Le rappeur Naps écope de sept ans de prison ferme pour viol sur une femme endormie
La cour d'assises des Bouches-du-Rhône a rendu son verdict dans l'affaire du rappeur marseillais Naps, de son vrai nom Nabil Benamer. L'artiste a été condamné à sept ans d'emprisonnement ferme pour le viol d'une jeune femme alors qu'elle était endormie. Cette décision judiciaire marque un tournant dans la carrière du chanteur, connu pour ses succès dans le rap français.
Les faits et le déroulement du procès
Les événements remontent à une soirée en 2022, où la victime, une jeune femme de 24 ans, a été violée par Naps pendant son sommeil. L'affaire a été portée devant la justice après le dépôt de plainte de la victime, qui a décrit les faits avec précision lors des audiences. Le procès, qui s'est tenu à Marseille, a duré plusieurs jours, avec des témoignages accablants contre le rappeur.
Les avocats de la défense ont tenté de minimiser les actes, mais les preuves présentées par l'accusation, incluant des éléments médico-légaux et des témoignages concordants, ont convaincu les jurés. La cour a souligné la gravité du crime, mettant en avant la vulnérabilité de la victime, endormie et donc incapable de consentir ou de se défendre.

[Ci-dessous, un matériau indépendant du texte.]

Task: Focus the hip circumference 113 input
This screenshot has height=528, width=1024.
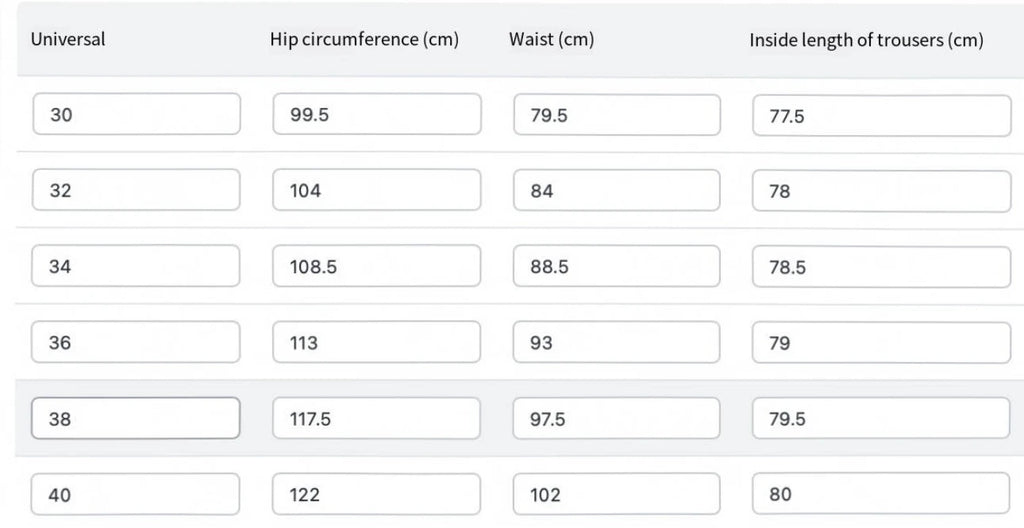Action: [x=376, y=342]
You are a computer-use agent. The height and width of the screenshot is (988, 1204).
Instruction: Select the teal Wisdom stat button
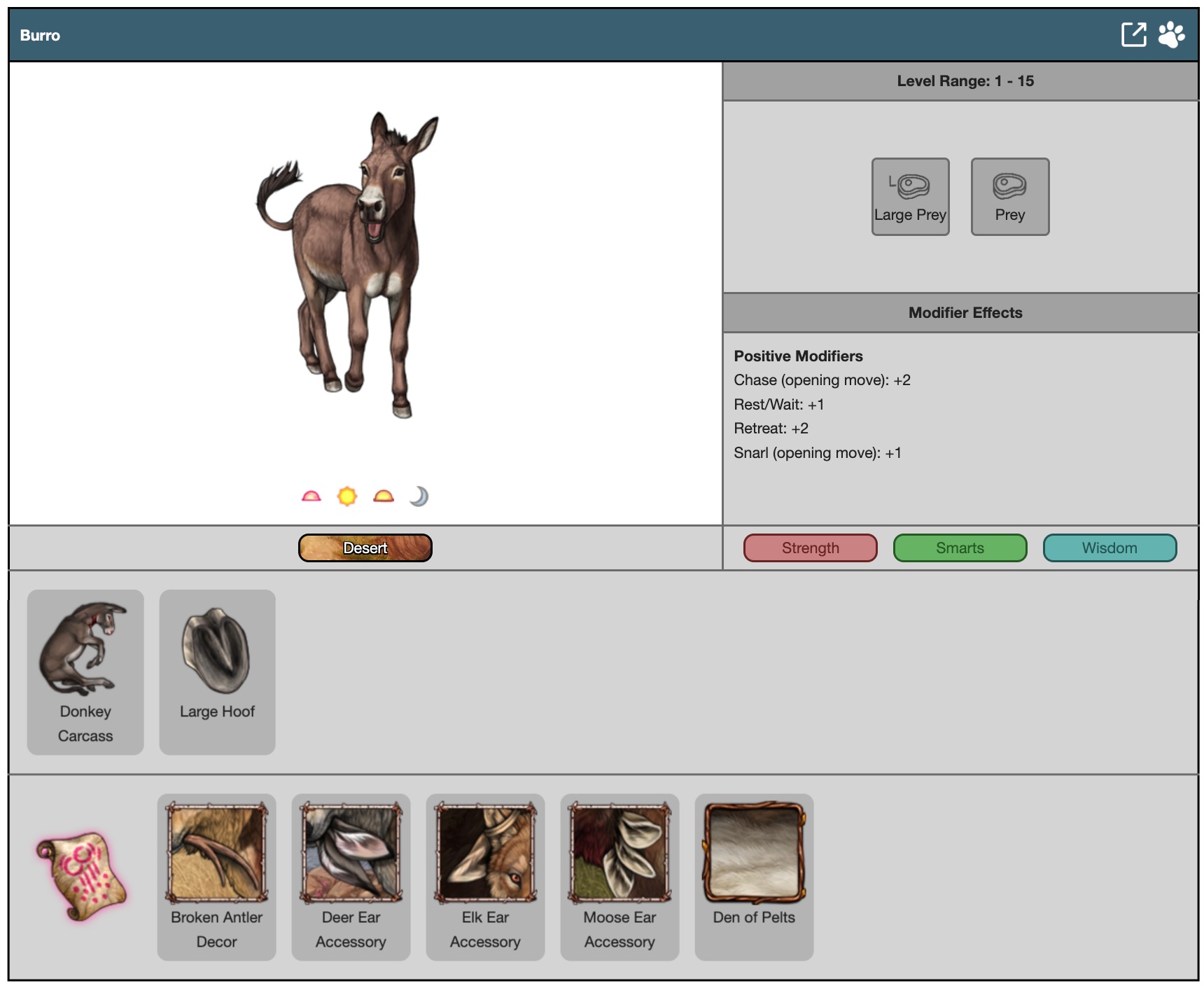pos(1110,548)
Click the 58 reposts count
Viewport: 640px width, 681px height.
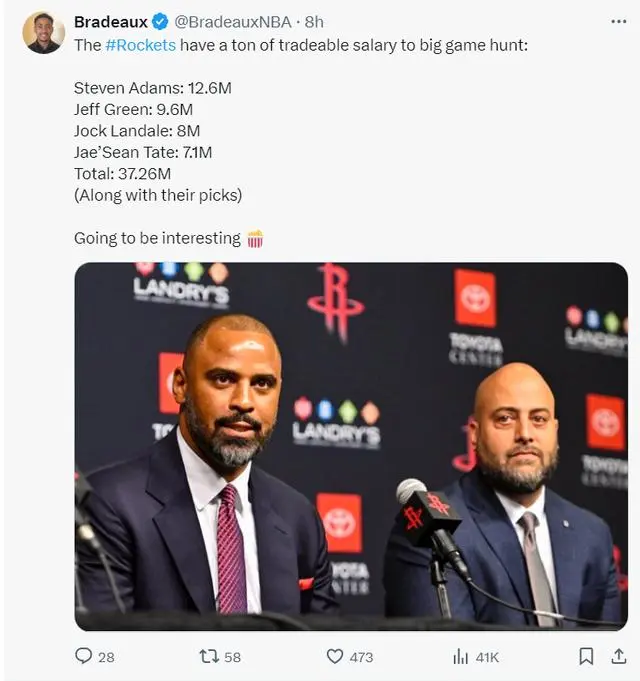pyautogui.click(x=232, y=657)
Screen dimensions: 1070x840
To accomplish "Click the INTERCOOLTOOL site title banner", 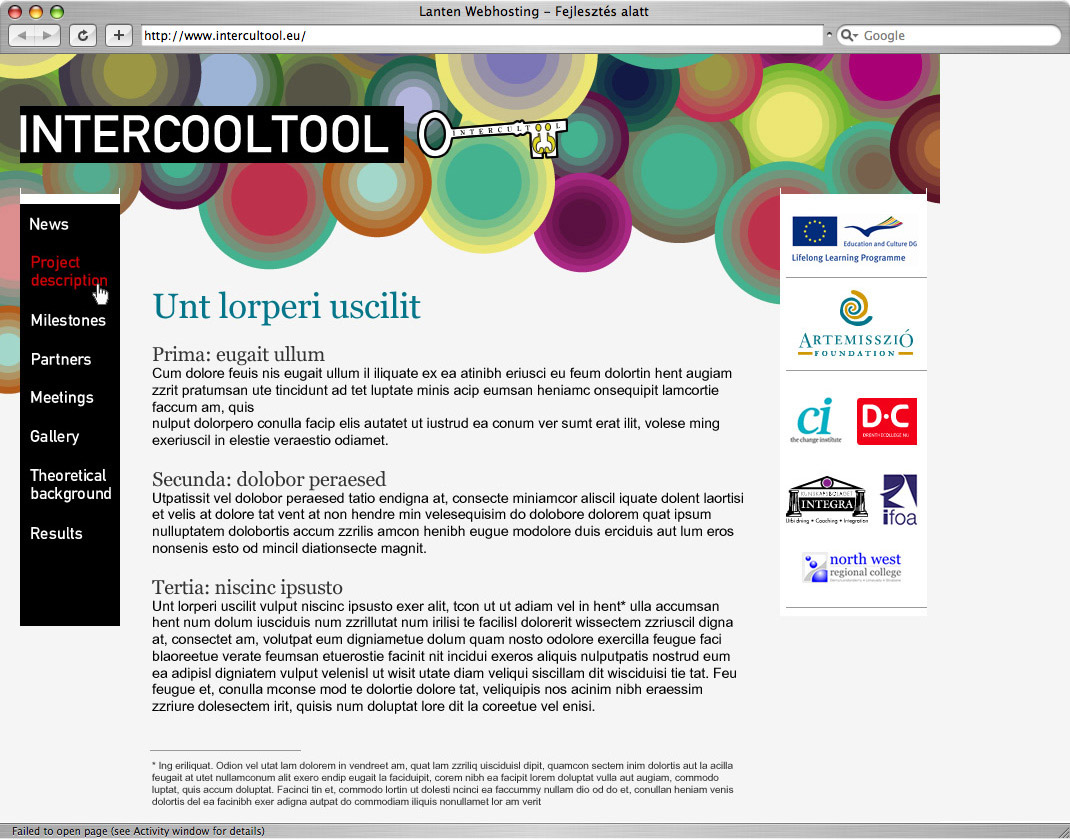I will pyautogui.click(x=210, y=135).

Réactions et conséquences pour Naps
Suite à la condamnation, des réactions mitigées ont émergé dans le milieu musical et sur les réseaux sociaux. Certains fans ont exprimé leur soutien au rappeur, tandis que d'autres ont salué la décision de justice comme une étape importante dans la lutte contre les violences sexuelles. Naps, âgé de 32 ans, risque de voir sa carrière musicale fortement impactée par cette peine.
En plus de la peine de prison, le rappeur devra verser des dommages et intérêts à la victime, dont le montant sera fixé ultérieurement. Cette condamnation intervient dans un contexte où les affaires de violences sexuelles impliquant des célébrités font l'objet d'une attention médiatique accrue en France.
Le verdict souligne l'importance de la justice dans les cas de violences graves, indépendamment du statut social des accusés.